Chapter 2 Metro Data Warehouse Structure
2.1 Location and Access
The Brookings Metro data warehouse is a private repository at Brookings Institution GitHub, with all datasets and source code accessible to authorized users only.
There is also a read-only copy on the program’s V: drive
, synced whenever the data warehouse is updated. The local copy is accessible via all desktops and research servers that are connected to this drive. Any statistical programming package (including R
, SAS
, and Stata
) orExcel
on these machines can access the warehouse using navigation through V:/_metro_data_warehouse
.
2.2 Structure
The data warehouse currently houses four types of datasets: crosswalks, processed datasets from Metro researchers, raw datasets acquired from public agencies or private vendors, and spatial datasets including shapefiles and base maps.

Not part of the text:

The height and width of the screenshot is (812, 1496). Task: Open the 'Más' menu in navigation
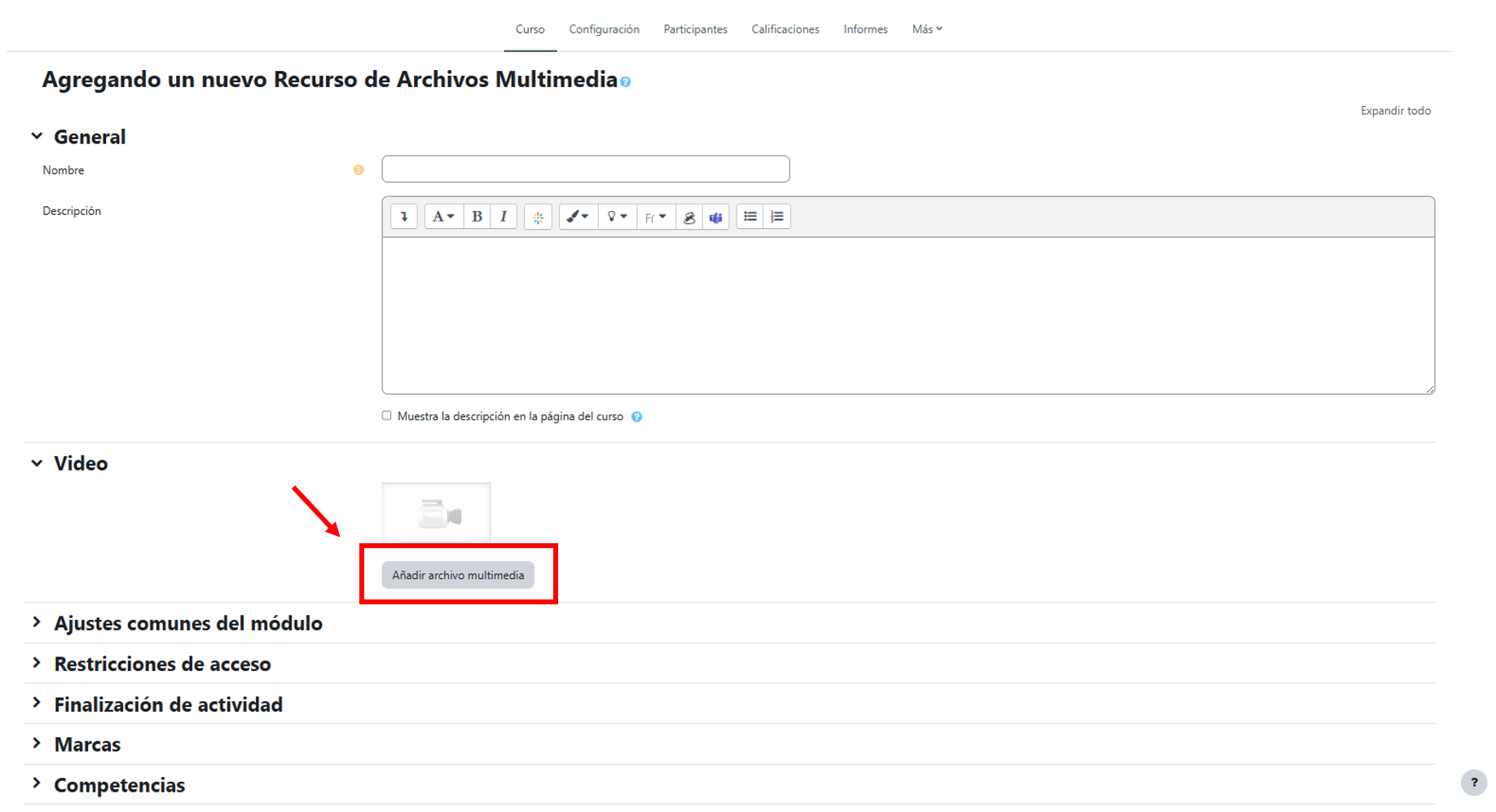[x=926, y=29]
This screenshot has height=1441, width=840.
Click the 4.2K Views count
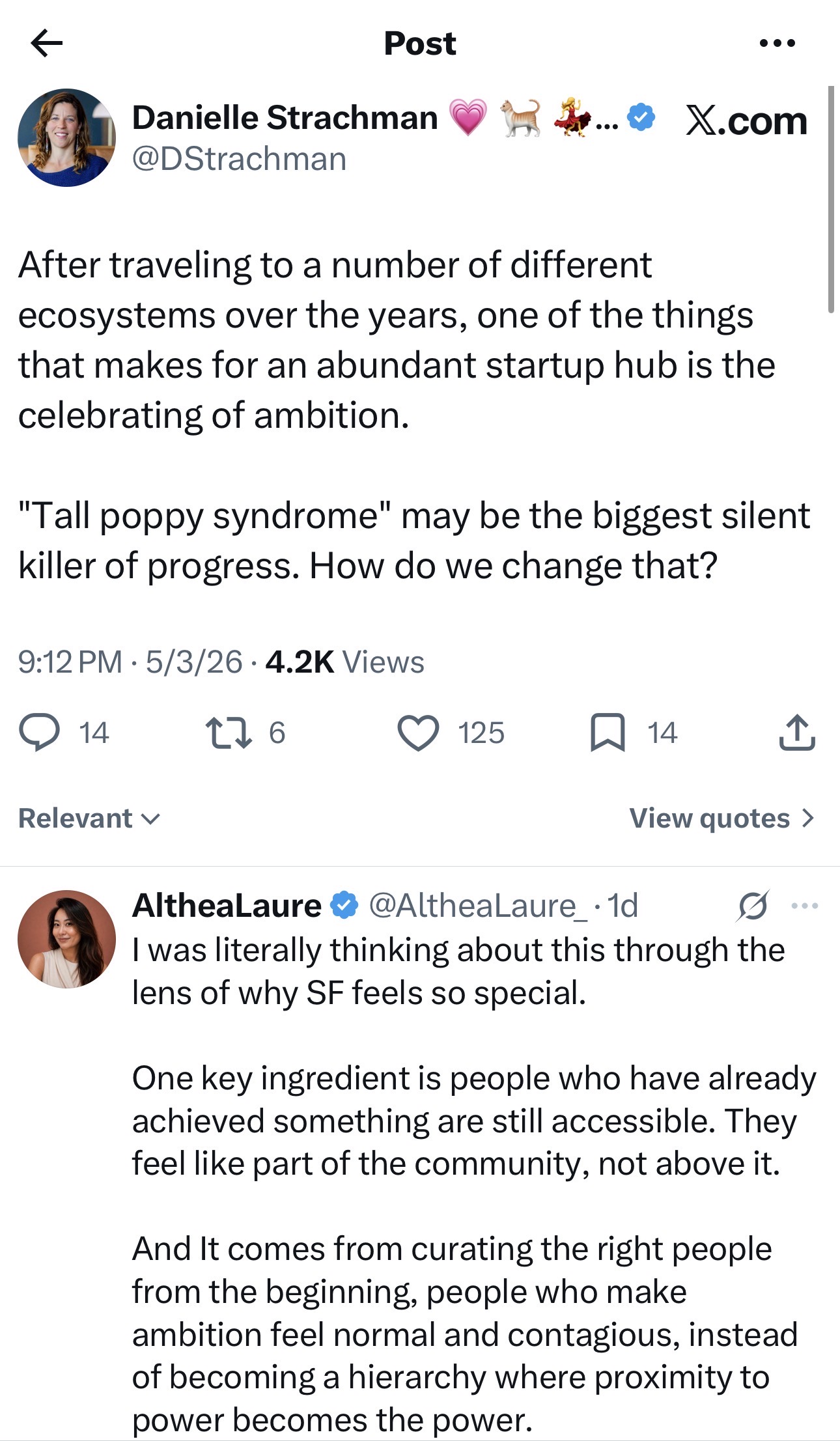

The current folder structure is listed below:
## -- crosswalks
## |__cbsa.csv
## |__county_cbsa_st.csv
## |__NCESSCH2FIPS.rda
## |__place2county.csv
## |__puma2county.csv
## |__st.csv
## |__superseded
## |__tract2place.csv
## |__zcta2county.csv
## -- data_final
## |__access across america
## |__acs5_2017
## |__acs5_2018
## |__biz_rd
## |__broadband
## |__digitalization
## |__export_monitor
## |__housing_price
## |__inc5000
## |__job_density
## |__low_wage_worker
## |__metro_monitor_2019
## |__metro_monitor_2020
## |__millenials diversity
## |__oecd_patent
## |__old_industrial_cities
## |__opportunity industries
## |__out_of_work
## |__patent_complexity
## |__school proficiency
## |__univ_licensing
## |__univ_rd
## |__univ_rd_detail
## |__uspto
## |__vc
## -- data_raw
## |__2017 ACS
## |__2018 ACS
## |__BEA GDP 2001 - 2018
## |__CBP EMP
## |__chetty opportunity
## |__Emsi
## |__LEHD LODES - Shortcut.lnk
## |__oxford_global_metros
## -- data_spatial
## |__basemaps
## |__README.pdf
## |__README.pptx
## |__shapefiles
## |__Thumbs.db
## -- desktop.ini
2.3 Maintenance and Update
For crosswalks, data files whose definitions are regularly updated, including CBSAs, congressional districts, and Public Use Microdata Areas (PUMAs), are updated immediately after the release.
Designations that rely on data that are updated regularly, such as the “top 100 largest metro areas” are also updated immediately after the data on which they rely are released.
Older vintages of these definitions are preserved within the warehouse, labeled as “DEPRECIATED”. Further documentation on the sources and vintages of the data underlying these designations will be available in the code that is used to generate them, including in human-readable comments.
The datasets on Metro Data Warehouse are made available “as is” either by accessing open-source data repositories or provided to us by authors of research publications. We do our best to ensure that the data in the data warehouse is complete, accurate and useful. However, because the processing required to make the data useful is complex, we cannot be liable for omissions or inaccuracies.